= REQUIRED ACTIONS =
1. Answer these questions from the developing-solution passage:
(a) In what amount per liter is a 1-phenyl-3-pyrazolidinone secondary developing agent preferably present?
(b) Within what range per liter may sodium sulphite be present?
(c) What is the highest pH of the preferred stop solution?
2. Copy the stretch from "The developing solution comprises alkali-providing" through "and sodium metaborate." in the developing-solution passage, and swap "alkanolamines" for "ammonium hydroxide".

= DOCUMENT PASSAGE =
-- START --

Particularly useful 1-phenyl-3-pyrazolidinone developing agents for use in
combination with a hydroquinone are 1-phenyl-3-pyrazolidinone,
1-phenyl-4-methyl-3-pyrazolidinone,
1-phenyl-4-ethyl-5-methyl-3-pyrazolidinone,
1-phenyl-4,4-dimethyl-3-py-razolidinone, and
1-phenyl-4-hydroxymethyl-4-methyl-3-pyrazolidinone.
N-methyl-p-aminophenol and 2,4-diaminophenol can be used in combination
with a hydroquinone as a developing agent.
When the secondary developing agent used in the processing method of the
present invention is one of the class of the 1-phenyl-3-pyrazolidinone
compounds it is preferably present in an amount of 2 to 20 g per liter.
When the secondary developing agent is p-N-methyl-aminophenol it is
preferably present in an amount of 10 to 40 g per liter.
The developing solution comprises a preservative such as a sulphite e.g.
sodium sulphite in an amount ranging from 45 g to 160 g per liter.
The developing solution comprises alkali-providing substances such as
hydroxides of sodium and potassium, alkali metal salts of phosphoric acid
and/or silicic acid e.g. trisodium phosphate, orthosilicates,
metasilicates, hydrodisilicates of sodium or potassium, and sodium
carbonate. The alkali-providing substances can be substituted in part or
wholly by alkanolamines.
The developing solution may comprise a buffering agent such as e.g. sodium
or potassium carbonate, trisodium phosphate, and sodium metaborate.
For the purpose of decreasing the formation of fog (Dmin) the developing
solution may further contain an inorganic anti-fogging agent such as a
bromide e.g. potassium bromide and/or an organic anti-fogging agent such
as a benzimidazole e.g. 5-nitro-benzimidazole, a benzotriazole like
benzotriazole itself and 5-methyl-benzotriazole.
The developing solution may contain other ingredients such as i.a. toning
agents, development accelerators, oxidation preservatives, surface-active
agents, defoaming agents, water-softeners, anti-sludge agents/hardeners
including latent hardeners, and viscosity-adjusting agents.
Regeneration of the developing solution according to known methods is, of
course, possible.
The development may be stopped--though this is often not necessary--with an
aqueous solution having a low pH. An aqueous solution having a pH not
higher than 3.5 comprising e.g. acetic acid and sulphuric acid, and
containing a buffering agent is preferred.
Buffered stop bath compositions comprising a mixture of sodium dihydrogen
orthophosphate and disodium hydrogen orthophosphate are preferred.

-- END --

= Target position records =
-- START --

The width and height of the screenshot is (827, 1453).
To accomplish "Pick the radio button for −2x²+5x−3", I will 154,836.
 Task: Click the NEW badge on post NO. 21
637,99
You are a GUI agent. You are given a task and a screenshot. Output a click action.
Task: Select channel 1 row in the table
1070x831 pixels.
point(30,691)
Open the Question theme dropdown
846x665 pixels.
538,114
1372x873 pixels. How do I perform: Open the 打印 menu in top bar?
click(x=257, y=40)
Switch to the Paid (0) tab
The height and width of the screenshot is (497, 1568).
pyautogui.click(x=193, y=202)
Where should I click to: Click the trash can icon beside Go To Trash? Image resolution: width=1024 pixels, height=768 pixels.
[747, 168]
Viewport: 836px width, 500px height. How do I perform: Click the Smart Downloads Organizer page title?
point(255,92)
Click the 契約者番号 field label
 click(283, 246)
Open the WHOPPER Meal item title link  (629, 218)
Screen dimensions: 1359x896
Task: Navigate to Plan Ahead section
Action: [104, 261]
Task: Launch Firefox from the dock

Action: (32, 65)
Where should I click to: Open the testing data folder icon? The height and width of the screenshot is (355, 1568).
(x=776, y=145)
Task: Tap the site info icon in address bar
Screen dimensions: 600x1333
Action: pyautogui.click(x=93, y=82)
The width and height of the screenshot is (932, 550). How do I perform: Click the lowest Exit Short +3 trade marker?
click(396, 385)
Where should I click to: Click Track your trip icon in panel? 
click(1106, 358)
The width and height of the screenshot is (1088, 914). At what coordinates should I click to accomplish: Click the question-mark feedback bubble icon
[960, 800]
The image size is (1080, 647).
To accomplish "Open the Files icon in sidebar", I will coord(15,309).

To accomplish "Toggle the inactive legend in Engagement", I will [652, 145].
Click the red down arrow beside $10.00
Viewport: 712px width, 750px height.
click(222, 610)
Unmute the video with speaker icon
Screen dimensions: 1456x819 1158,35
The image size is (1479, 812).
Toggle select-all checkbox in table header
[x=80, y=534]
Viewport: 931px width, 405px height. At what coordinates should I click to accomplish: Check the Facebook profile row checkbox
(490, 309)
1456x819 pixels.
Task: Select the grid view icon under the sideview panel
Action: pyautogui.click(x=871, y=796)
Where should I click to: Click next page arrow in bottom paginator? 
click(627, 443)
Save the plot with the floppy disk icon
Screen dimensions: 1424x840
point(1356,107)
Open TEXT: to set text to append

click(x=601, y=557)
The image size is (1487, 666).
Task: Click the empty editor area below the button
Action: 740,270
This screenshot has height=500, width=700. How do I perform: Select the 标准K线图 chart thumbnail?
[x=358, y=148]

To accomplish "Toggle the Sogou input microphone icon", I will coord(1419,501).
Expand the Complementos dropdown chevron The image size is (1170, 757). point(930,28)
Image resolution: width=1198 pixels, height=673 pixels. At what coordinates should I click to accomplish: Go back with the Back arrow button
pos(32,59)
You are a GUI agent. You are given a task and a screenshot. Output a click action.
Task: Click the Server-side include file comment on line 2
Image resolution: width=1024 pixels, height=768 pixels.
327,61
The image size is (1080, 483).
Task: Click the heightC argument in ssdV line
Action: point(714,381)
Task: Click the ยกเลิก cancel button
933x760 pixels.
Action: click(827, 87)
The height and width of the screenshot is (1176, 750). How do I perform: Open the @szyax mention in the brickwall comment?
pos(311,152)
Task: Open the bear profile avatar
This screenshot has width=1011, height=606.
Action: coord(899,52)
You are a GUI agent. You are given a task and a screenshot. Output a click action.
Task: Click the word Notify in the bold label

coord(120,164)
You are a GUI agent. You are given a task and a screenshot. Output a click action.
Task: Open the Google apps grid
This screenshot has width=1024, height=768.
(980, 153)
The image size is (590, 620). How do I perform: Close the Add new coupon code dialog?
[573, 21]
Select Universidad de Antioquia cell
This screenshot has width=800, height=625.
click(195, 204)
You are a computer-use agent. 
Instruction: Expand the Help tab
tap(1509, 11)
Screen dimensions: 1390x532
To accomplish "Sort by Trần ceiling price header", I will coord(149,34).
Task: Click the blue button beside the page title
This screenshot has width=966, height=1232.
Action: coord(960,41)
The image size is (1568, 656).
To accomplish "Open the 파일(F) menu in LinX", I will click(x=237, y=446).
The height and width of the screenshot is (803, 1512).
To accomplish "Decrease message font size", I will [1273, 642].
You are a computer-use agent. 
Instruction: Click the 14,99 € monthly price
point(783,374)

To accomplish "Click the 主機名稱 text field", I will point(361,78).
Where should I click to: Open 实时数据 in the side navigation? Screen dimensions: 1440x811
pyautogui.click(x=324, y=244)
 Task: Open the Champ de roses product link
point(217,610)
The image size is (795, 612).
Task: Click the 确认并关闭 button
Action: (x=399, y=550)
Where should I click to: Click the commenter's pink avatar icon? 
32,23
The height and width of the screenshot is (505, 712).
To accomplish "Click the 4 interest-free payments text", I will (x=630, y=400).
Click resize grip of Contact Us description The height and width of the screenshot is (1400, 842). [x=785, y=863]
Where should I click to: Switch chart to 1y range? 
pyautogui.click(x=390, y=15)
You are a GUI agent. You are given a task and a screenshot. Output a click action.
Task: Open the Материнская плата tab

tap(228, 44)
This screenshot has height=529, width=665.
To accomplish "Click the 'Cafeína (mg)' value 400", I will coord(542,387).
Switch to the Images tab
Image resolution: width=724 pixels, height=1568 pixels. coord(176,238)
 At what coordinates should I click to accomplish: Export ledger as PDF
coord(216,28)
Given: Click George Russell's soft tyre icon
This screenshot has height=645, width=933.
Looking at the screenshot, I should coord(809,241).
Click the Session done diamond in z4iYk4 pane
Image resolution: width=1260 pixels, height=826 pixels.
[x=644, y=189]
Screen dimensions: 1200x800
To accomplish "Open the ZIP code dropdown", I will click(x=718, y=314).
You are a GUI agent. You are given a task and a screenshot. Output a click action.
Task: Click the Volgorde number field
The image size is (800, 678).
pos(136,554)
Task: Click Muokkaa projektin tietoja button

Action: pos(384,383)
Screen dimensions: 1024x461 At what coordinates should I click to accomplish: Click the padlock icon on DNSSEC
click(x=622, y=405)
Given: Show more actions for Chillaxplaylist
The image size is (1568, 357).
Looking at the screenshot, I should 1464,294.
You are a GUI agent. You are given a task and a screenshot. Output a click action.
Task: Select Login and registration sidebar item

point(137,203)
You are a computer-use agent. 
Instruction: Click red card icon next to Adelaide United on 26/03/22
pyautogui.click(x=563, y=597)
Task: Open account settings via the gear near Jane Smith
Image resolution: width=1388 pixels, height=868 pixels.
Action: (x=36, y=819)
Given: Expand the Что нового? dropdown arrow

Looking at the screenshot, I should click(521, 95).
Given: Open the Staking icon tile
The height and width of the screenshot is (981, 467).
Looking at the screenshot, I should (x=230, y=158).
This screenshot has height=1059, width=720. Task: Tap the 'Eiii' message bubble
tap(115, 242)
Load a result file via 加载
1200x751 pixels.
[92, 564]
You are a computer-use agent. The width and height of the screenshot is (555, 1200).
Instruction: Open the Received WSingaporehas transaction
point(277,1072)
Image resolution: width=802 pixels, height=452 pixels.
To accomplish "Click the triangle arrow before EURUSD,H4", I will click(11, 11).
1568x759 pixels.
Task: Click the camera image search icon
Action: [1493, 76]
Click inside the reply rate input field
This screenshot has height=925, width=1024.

-- END --

= EXERCISE SOLUTIONS =
1.
(a) 2 to 20 g per liter
(b) 45 g to 160 g per liter
(c) 3.5

2.
The developing solution comprises alkali-providing substances such as
hydroxides of sodium and potassium, alkali metal salts of phosphoric acid
and/or silicic acid e.g. trisodium phosphate, orthosilicates,
metasilicates, hydrodisilicates of sodium or potassium, and sodium
carbonate. The alkali-providing substances can be substituted in part or
wholly by ammonium hydroxide.
The developing solution may comprise a buffering agent such as e.g. sodium
or potassium carbonate, trisodium phosphate, and sodium metaborate.